TASK OBJECTIVE
Output exactly the lines below, starting with the line that has "Task: Tap the Cap price $12.80" and going on through the line that has "You are a computer-use agent. This", both included, and no other lines.

(Stored data)

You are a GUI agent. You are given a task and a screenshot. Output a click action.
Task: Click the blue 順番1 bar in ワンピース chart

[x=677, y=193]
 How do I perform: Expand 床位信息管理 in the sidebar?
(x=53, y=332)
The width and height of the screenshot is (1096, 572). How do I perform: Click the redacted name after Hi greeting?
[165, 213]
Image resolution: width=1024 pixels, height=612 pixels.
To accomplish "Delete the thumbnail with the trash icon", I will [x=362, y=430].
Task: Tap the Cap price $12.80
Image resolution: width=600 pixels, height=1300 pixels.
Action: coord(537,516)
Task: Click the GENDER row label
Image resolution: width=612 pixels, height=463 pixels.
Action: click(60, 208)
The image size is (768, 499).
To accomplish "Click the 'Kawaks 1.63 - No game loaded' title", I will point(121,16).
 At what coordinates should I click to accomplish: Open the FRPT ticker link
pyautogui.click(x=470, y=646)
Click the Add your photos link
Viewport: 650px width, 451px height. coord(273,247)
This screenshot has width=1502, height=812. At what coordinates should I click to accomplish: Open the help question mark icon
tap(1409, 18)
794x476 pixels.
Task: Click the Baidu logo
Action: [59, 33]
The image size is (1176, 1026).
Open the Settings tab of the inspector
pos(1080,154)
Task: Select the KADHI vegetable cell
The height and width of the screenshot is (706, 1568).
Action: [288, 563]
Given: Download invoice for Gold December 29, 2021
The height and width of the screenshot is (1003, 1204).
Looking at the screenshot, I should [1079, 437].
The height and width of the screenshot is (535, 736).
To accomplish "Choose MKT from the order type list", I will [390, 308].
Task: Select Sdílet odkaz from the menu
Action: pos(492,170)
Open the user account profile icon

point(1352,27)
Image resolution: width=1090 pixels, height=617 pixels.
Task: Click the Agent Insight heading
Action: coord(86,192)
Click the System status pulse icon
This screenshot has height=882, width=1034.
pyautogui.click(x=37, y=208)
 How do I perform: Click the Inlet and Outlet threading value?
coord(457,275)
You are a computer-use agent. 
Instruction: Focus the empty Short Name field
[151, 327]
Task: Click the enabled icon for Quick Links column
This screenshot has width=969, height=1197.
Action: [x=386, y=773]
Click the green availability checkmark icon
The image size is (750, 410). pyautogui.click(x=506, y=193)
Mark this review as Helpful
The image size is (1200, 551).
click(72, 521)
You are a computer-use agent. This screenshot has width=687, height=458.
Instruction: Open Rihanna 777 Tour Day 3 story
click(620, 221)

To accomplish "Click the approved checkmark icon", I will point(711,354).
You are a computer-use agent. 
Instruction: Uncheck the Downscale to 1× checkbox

ANSWER TO THIS PROBLEM
Task: Tap the Cap price $12.80
Image resolution: width=600 pixels, height=1300 pixels.
Action: coord(537,516)
Task: Click the GENDER row label
Image resolution: width=612 pixels, height=463 pixels.
Action: click(60, 208)
The image size is (768, 499).
To accomplish "Click the 'Kawaks 1.63 - No game loaded' title", I will point(121,16).
 At what coordinates should I click to accomplish: Open the FRPT ticker link
pyautogui.click(x=470, y=646)
Click the Add your photos link
Viewport: 650px width, 451px height. coord(273,247)
This screenshot has width=1502, height=812. At what coordinates should I click to accomplish: Open the help question mark icon
tap(1409, 18)
794x476 pixels.
Task: Click the Baidu logo
Action: [59, 33]
The image size is (1176, 1026).
Open the Settings tab of the inspector
pos(1080,154)
Task: Select the KADHI vegetable cell
The height and width of the screenshot is (706, 1568).
Action: [288, 563]
Given: Download invoice for Gold December 29, 2021
The height and width of the screenshot is (1003, 1204).
Looking at the screenshot, I should [1079, 437].
The height and width of the screenshot is (535, 736).
To accomplish "Choose MKT from the order type list", I will [390, 308].
Task: Select Sdílet odkaz from the menu
Action: pos(492,170)
Open the user account profile icon

point(1352,27)
Image resolution: width=1090 pixels, height=617 pixels.
Task: Click the Agent Insight heading
Action: coord(86,192)
Click the System status pulse icon
This screenshot has height=882, width=1034.
pyautogui.click(x=37, y=208)
 How do I perform: Click the Inlet and Outlet threading value?
coord(457,275)
You are a computer-use agent. 
Instruction: Focus the empty Short Name field
[151, 327]
Task: Click the enabled icon for Quick Links column
This screenshot has width=969, height=1197.
Action: [x=386, y=773]
Click the green availability checkmark icon
The image size is (750, 410). pyautogui.click(x=506, y=193)
Mark this review as Helpful
The image size is (1200, 551).
click(72, 521)
You are a computer-use agent. This screenshot has width=687, height=458.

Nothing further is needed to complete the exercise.